Exercise prompt: When you reach the line containing "Click the warning icon on row 09", include it and stop; until then, return each line of the material exactly, starting with the first.

Material supplied:
☆ ☆ ☆ ☆ ☆ ☆ ☆

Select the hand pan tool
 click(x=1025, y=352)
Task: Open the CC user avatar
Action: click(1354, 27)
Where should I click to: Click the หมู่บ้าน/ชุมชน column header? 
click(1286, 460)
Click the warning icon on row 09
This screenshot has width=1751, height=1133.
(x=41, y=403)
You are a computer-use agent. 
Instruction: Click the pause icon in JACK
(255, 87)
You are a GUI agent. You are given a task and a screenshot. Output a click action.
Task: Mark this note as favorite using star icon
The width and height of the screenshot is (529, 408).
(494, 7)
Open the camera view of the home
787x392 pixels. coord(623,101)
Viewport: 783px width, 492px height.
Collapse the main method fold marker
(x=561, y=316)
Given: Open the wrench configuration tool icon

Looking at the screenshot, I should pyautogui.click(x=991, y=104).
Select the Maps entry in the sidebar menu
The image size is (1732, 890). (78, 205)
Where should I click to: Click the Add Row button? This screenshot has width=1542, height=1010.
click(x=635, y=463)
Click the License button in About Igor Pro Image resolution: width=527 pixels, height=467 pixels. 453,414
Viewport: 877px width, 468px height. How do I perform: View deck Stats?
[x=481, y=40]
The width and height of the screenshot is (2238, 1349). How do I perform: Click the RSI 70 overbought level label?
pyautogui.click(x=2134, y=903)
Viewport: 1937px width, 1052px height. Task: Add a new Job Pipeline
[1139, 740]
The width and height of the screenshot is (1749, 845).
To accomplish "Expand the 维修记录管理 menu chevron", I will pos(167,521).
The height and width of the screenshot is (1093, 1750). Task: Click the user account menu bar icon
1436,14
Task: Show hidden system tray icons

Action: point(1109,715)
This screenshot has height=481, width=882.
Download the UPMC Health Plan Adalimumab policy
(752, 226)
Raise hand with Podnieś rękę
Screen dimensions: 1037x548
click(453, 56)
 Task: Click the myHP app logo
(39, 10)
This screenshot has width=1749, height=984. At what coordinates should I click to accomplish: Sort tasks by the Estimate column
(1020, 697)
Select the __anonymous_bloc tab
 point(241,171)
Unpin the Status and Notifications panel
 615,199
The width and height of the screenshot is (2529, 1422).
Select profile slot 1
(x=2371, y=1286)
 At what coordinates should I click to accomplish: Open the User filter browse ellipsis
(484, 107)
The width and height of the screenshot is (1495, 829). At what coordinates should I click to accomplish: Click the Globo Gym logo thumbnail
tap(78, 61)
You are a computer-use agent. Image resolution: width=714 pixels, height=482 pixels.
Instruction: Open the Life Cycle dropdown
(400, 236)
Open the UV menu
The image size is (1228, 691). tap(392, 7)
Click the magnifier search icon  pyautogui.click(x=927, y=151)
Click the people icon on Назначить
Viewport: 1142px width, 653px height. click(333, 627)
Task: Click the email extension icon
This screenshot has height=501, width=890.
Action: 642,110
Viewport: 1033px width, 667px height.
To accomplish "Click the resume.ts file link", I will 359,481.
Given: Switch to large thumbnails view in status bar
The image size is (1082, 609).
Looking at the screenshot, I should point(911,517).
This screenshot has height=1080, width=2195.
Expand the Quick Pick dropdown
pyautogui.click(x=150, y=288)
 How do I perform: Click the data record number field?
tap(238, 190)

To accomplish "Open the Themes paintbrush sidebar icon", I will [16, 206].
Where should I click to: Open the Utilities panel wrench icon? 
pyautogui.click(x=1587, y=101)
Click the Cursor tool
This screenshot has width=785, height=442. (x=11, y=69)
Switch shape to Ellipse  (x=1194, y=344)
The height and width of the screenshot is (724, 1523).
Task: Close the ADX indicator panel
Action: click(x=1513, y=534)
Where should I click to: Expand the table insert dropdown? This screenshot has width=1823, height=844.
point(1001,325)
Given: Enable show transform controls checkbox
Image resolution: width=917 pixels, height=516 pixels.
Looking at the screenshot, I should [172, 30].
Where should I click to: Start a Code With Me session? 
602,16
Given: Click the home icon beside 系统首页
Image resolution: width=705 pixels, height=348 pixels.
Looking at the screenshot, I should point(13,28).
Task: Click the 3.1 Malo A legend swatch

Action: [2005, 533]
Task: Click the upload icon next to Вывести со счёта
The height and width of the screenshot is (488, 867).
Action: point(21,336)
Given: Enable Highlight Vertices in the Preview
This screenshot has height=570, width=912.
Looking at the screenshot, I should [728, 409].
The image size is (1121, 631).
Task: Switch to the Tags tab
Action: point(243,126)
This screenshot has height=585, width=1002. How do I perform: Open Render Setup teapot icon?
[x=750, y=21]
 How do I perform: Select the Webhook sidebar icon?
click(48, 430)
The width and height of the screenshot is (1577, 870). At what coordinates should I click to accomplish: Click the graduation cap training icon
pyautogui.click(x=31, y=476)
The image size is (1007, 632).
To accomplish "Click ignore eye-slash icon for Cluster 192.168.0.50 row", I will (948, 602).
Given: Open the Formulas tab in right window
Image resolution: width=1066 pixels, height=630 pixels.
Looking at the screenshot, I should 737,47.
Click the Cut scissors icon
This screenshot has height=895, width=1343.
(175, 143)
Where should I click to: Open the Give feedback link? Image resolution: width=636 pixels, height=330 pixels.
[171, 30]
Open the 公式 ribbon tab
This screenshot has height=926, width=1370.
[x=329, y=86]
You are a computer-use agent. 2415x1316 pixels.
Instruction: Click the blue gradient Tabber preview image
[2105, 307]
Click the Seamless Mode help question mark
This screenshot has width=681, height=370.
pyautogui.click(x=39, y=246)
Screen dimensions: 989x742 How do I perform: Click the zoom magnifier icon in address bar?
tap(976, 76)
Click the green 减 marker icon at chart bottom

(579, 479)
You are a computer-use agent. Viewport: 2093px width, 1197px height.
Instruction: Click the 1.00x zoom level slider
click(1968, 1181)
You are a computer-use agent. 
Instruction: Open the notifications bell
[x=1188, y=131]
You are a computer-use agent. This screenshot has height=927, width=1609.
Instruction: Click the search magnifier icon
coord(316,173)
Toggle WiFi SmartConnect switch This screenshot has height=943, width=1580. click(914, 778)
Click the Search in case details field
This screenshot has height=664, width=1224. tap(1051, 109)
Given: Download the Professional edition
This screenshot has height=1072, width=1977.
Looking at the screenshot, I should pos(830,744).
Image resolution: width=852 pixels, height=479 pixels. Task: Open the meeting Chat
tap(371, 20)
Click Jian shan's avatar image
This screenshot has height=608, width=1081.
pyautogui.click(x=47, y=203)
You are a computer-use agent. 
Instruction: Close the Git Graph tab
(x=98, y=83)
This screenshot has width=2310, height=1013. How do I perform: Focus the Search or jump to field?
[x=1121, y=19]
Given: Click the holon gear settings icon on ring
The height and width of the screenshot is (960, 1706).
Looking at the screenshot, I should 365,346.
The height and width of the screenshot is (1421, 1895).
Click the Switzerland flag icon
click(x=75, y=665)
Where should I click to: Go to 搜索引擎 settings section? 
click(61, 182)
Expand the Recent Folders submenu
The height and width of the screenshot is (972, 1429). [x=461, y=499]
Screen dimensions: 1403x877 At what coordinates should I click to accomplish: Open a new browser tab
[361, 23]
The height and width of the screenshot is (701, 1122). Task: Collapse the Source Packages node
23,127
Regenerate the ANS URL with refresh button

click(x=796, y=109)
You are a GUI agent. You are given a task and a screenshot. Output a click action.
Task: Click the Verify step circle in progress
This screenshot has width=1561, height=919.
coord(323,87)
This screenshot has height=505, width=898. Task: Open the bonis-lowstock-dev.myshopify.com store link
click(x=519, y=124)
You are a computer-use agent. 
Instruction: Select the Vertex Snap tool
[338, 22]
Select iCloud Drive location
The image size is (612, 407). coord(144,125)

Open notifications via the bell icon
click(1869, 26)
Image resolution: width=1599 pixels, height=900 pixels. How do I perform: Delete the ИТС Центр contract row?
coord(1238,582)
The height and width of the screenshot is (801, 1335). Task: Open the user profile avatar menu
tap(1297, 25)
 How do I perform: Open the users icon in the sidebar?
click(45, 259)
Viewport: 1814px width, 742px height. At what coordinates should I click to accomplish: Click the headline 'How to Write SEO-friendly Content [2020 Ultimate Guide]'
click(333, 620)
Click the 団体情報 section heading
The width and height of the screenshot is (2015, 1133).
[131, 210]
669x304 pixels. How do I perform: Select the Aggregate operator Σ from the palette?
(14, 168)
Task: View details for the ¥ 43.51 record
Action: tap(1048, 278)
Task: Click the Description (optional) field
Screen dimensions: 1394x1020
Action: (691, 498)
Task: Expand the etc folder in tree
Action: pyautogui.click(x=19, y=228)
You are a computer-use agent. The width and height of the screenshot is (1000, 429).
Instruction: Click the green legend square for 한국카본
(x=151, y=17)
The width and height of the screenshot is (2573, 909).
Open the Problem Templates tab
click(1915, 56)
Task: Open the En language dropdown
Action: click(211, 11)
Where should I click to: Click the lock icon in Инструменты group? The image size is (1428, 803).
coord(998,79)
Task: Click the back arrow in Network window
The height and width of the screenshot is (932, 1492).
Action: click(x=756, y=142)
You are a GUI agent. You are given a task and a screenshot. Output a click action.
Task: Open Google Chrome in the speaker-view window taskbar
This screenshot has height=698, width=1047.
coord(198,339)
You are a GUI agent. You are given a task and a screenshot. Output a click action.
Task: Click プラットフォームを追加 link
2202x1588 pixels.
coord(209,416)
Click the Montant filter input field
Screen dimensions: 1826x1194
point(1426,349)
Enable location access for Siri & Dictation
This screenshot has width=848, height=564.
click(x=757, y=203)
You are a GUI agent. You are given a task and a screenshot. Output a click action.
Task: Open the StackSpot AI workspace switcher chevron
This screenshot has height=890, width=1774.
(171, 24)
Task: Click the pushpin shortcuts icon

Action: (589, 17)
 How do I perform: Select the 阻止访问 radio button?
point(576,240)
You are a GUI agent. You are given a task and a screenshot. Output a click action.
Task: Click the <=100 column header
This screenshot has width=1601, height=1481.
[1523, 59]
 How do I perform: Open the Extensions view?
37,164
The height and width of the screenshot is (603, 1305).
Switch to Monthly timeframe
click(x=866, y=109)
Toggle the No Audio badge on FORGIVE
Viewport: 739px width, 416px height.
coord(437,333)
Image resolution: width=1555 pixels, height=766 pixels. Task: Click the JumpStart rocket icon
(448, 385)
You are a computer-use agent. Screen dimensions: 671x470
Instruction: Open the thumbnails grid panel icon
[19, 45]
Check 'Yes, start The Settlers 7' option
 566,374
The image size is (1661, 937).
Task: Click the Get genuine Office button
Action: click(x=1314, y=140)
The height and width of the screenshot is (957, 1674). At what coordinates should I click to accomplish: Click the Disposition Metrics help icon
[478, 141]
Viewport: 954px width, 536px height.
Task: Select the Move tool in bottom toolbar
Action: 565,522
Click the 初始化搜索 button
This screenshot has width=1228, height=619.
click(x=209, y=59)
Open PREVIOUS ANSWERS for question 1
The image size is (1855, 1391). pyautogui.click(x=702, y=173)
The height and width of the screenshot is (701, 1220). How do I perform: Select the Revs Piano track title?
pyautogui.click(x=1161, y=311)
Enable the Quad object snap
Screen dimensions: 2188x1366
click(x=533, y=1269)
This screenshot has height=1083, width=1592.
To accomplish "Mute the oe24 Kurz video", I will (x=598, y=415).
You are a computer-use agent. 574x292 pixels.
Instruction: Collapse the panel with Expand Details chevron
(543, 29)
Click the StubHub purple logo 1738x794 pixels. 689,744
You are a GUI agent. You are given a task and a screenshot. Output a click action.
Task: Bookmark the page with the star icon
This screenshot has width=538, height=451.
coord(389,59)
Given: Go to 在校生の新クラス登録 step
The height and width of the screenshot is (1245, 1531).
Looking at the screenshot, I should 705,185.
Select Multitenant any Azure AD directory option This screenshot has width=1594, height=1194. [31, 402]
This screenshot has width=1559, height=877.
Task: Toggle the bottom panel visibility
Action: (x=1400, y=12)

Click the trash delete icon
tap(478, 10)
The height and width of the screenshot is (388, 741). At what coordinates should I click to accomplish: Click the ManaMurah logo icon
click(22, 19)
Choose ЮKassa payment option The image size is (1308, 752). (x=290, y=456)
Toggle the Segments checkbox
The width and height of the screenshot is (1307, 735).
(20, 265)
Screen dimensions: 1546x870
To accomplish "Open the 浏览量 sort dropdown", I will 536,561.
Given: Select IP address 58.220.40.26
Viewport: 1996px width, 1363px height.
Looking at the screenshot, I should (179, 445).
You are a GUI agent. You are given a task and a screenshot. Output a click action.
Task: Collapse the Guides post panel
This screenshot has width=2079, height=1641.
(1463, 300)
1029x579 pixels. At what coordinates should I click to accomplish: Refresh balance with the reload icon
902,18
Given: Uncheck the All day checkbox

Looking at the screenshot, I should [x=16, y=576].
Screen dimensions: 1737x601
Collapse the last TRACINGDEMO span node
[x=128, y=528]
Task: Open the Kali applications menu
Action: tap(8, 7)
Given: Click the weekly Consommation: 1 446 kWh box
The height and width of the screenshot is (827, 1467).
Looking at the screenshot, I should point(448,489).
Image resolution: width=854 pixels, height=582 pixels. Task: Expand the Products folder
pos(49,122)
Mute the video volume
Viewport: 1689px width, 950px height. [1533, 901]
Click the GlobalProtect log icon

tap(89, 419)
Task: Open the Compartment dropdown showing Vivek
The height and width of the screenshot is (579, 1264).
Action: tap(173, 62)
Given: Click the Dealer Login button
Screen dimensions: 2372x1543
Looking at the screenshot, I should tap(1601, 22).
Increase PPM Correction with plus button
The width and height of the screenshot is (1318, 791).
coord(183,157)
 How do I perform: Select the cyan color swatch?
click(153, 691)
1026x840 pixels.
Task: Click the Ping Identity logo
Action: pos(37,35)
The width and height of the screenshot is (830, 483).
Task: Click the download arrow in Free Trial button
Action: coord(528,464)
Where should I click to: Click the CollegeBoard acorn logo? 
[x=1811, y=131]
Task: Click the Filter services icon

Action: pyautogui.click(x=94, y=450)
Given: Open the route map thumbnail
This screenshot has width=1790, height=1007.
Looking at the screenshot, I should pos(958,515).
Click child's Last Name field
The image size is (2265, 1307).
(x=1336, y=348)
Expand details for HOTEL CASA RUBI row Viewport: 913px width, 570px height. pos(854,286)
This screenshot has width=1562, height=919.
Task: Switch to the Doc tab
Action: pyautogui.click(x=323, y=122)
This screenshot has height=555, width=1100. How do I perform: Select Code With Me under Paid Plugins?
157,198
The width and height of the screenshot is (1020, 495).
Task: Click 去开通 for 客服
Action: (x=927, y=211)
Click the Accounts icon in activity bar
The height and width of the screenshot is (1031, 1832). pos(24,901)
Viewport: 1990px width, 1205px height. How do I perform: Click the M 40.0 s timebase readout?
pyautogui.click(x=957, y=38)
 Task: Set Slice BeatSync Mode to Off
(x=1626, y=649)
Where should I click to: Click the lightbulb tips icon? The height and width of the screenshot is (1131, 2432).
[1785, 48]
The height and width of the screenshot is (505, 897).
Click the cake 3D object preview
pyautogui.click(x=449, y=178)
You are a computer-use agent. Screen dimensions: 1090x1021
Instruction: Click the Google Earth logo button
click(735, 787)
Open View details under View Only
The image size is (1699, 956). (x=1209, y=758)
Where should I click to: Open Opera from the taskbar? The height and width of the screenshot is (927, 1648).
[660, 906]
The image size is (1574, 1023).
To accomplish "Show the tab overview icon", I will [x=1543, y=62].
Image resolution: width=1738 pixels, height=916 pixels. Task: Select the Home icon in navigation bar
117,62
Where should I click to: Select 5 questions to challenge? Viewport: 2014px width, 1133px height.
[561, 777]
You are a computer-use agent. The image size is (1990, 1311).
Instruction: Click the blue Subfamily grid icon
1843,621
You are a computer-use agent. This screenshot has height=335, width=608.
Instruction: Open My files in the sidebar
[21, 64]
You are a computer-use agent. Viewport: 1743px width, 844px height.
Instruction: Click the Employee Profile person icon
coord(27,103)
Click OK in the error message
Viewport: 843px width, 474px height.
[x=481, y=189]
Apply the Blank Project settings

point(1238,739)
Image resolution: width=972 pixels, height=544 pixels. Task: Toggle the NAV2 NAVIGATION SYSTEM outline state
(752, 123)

☆ ☆ ☆ ☆ ☆ ☆ ☆

Answer for the task:
Select the hand pan tool
 click(x=1025, y=352)
Task: Open the CC user avatar
Action: click(1354, 27)
Where should I click to: Click the หมู่บ้าน/ชุมชน column header? 
click(1286, 460)
Click the warning icon on row 09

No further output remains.